-- QUOTED PASSAGE --
* START *
Don’t talk to me about ….
People who moan and complain about Spanish people, customs and way of life. We are guests in their country so when in Rome…..
What people don’t know about me is…?
That I love dipping salt & vinegar crisps into a tub of cottage cheese.
“Annie B’s Kitchen” has become a bit of a legend – how did it start?
My background is finance. B.Com from Uni of Edinburgh. Straight from there to City of London to work with Chemical Bank of New York and then Dun & Bradstreet. After 4 years I’d had enough and was lucky to meet up with Clare Latimer who ran her own catering company. Sounded like a dream to me. So my salary dropped BIG TIME and I started peeling potatoes and shelling hard boiled eggs. By this time I had bought a flat in London.<
What dream for your business are you now realising?
To put Vejer on the foodie map of Europe. When I bought my house here, I had no idea Vejer was such a gourmet goldmine. Not only is it full of fabulous local produce from the land and sea, the home of sherry is just up the road in Jerez! Vejer is full of great eating places, almost all owner-run and managed where they take huge pride in what they serve and how they serve it. I’ve been working on luring an influential journo here and have recently succeeded. His article came out, tipping Vejer to be one of the next 4 classic foodie destinations in Europe. The Sunday Times, Travel Section, 10 June 2012
Cookery classes – are attendees potential master chefs, can boil an egg learners come too?
* END *
-- GOAL --
Reproduce the interview about Annie B's Kitchen above in full, word for word.

-- PROVIDED DATA --
* START *
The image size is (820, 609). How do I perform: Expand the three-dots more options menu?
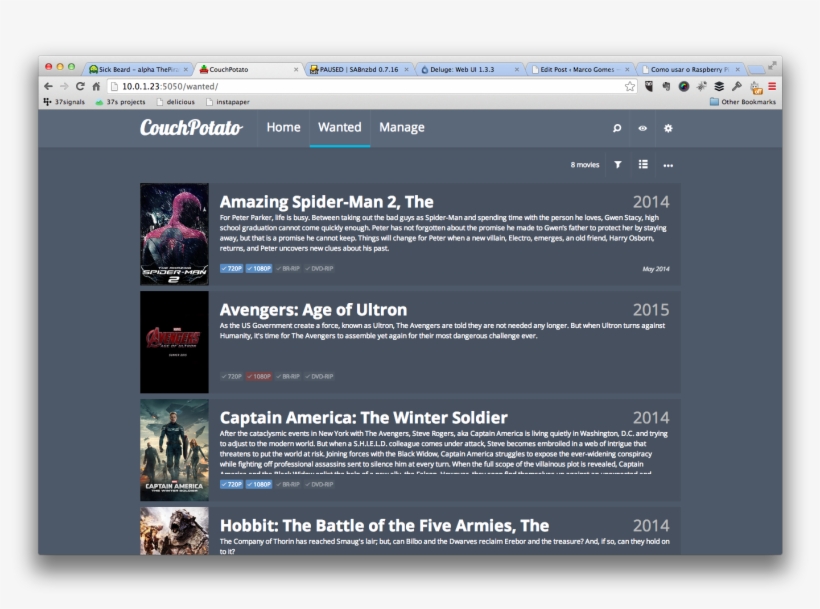pos(668,165)
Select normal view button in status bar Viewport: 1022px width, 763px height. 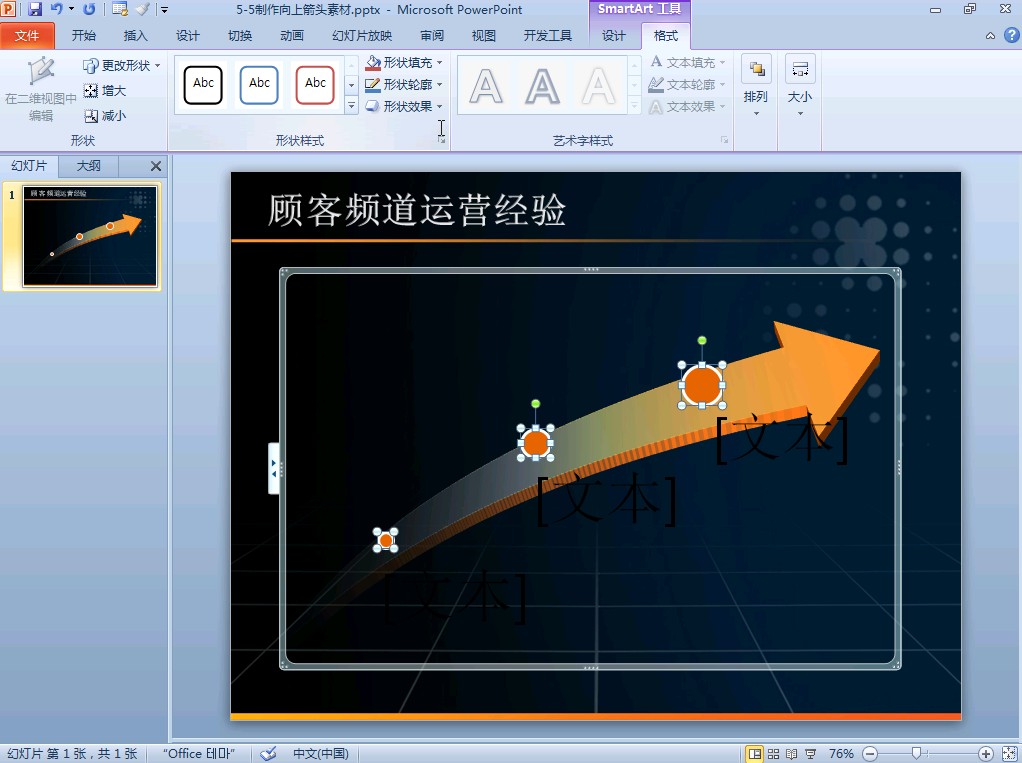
* END *
-- COMPLETE ANSWER --
Don’t talk to me about ….
People who moan and complain about Spanish people, customs and way of life. We are guests in their country so when in Rome…..
What people don’t know about me is…?
That I love dipping salt & vinegar crisps into a tub of cottage cheese.
“Annie B’s Kitchen” has become a bit of a legend – how did it start?
My background is finance. B.Com from Uni of Edinburgh. Straight from there to City of London to work with Chemical Bank of New York and then Dun & Bradstreet. After 4 years I’d had enough and was lucky to meet up with Clare Latimer who ran her own catering company. Sounded like a dream to me. So my salary dropped BIG TIME and I started peeling potatoes and shelling hard boiled eggs. By this time I had bought a flat in London.<
What dream for your business are you now realising?
To put Vejer on the foodie map of Europe. When I bought my house here, I had no idea Vejer was such a gourmet goldmine. Not only is it full of fabulous local produce from the land and sea, the home of sherry is just up the road in Jerez! Vejer is full of great eating places, almost all owner-run and managed where they take huge pride in what they serve and how they serve it. I’ve been working on luring an influential journo here and have recently succeeded. His article came out, tipping Vejer to be one of the next 4 classic foodie destinations in Europe. The Sunday Times, Travel Section, 10 June 2012
Cookery classes – are attendees potential master chefs, can boil an egg learners come too?